[Items from a dataset]
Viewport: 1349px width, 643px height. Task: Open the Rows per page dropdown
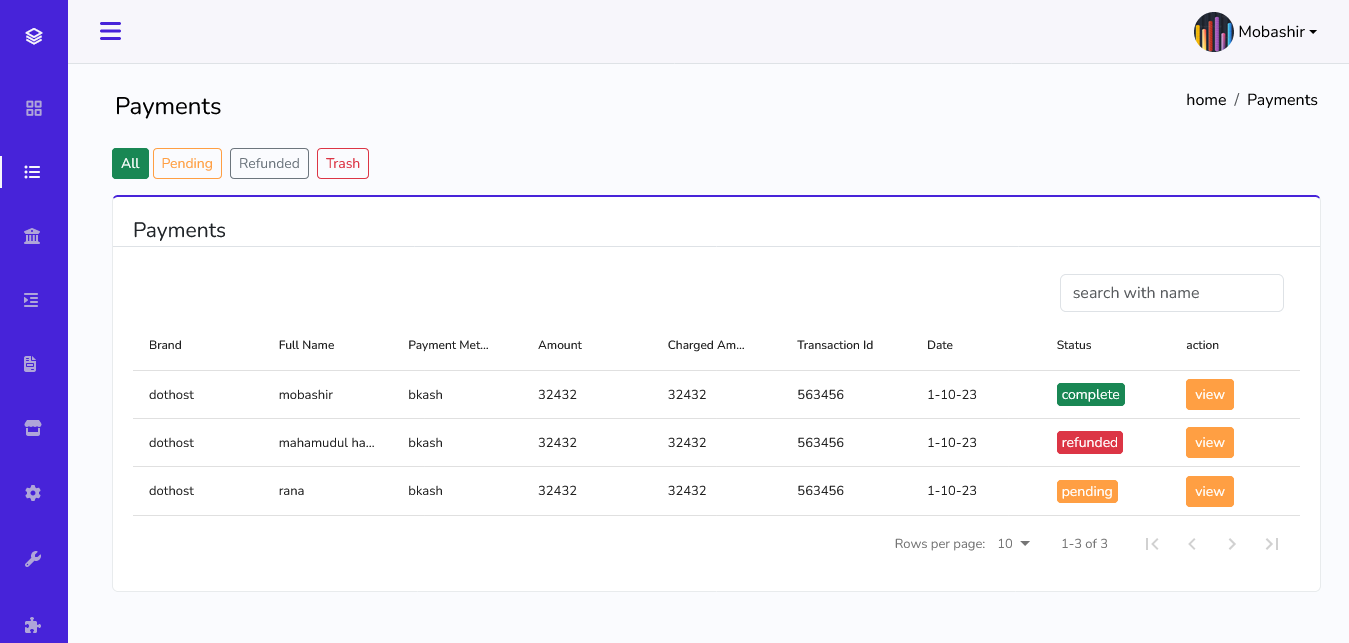click(1011, 543)
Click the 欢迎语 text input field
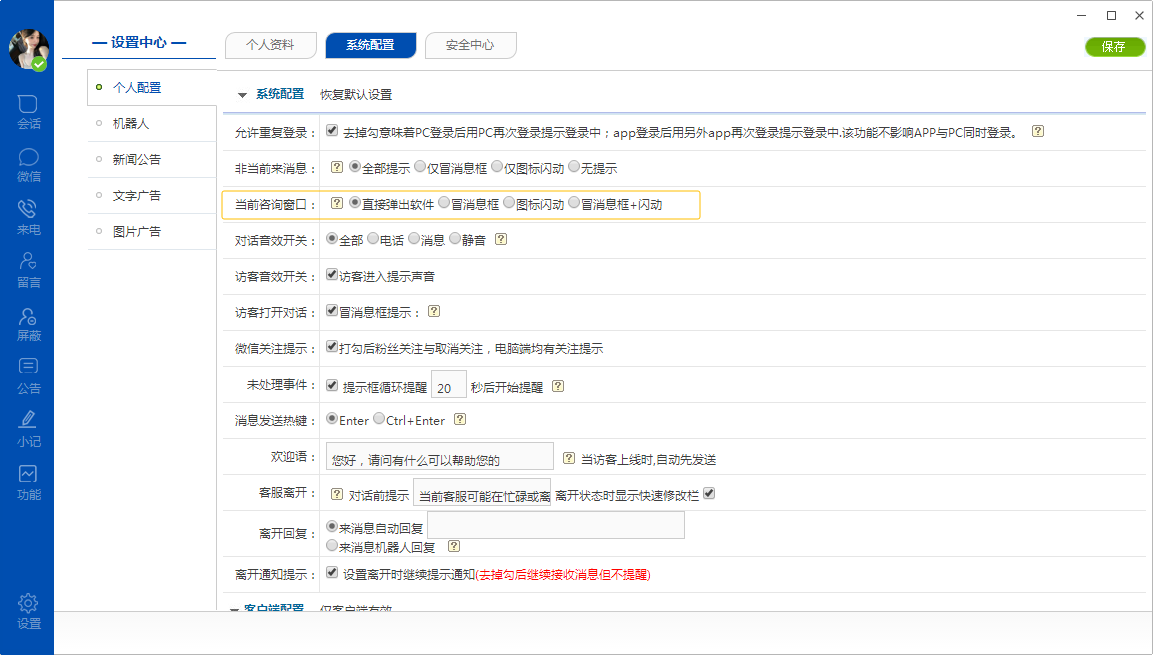This screenshot has height=655, width=1153. click(x=440, y=457)
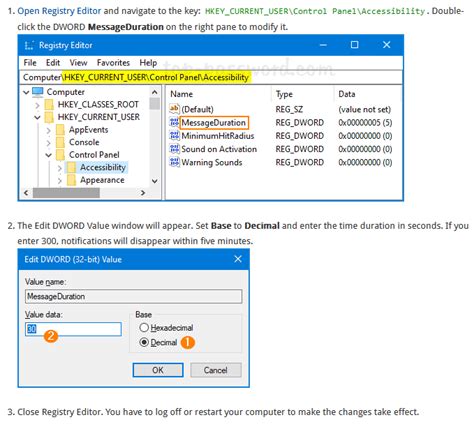Click the (Default) string value icon

pos(174,109)
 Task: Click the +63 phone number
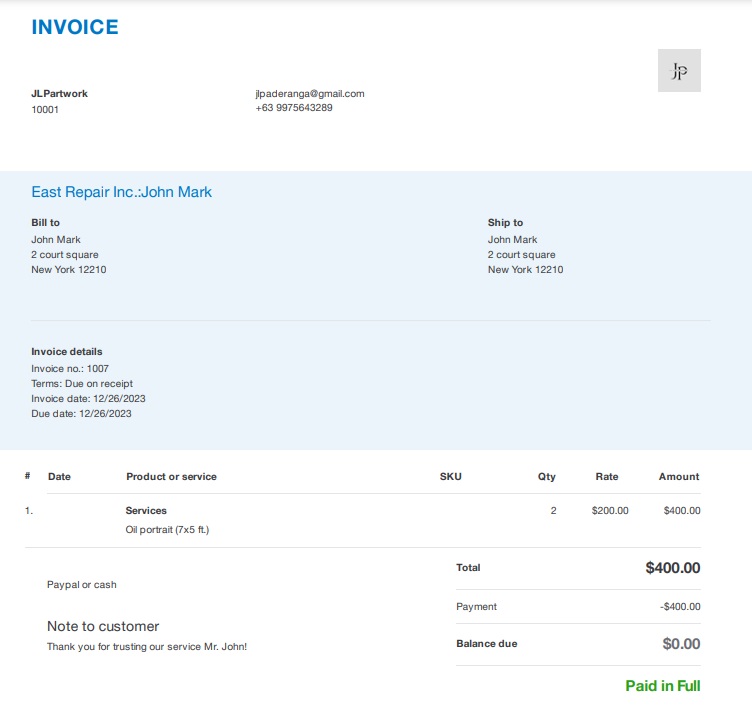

### What needs to be done
Keeping the pictures out, print the entries above exactly as written.

### Answer space
Viewport: 1349px width, 643px height. Task: Open the Rows per page dropdown
click(1011, 543)
Click the 欢迎语 text input field
This screenshot has height=655, width=1153. click(x=440, y=457)
Click the (Default) string value icon

pos(174,109)
 Task: Click the +63 phone number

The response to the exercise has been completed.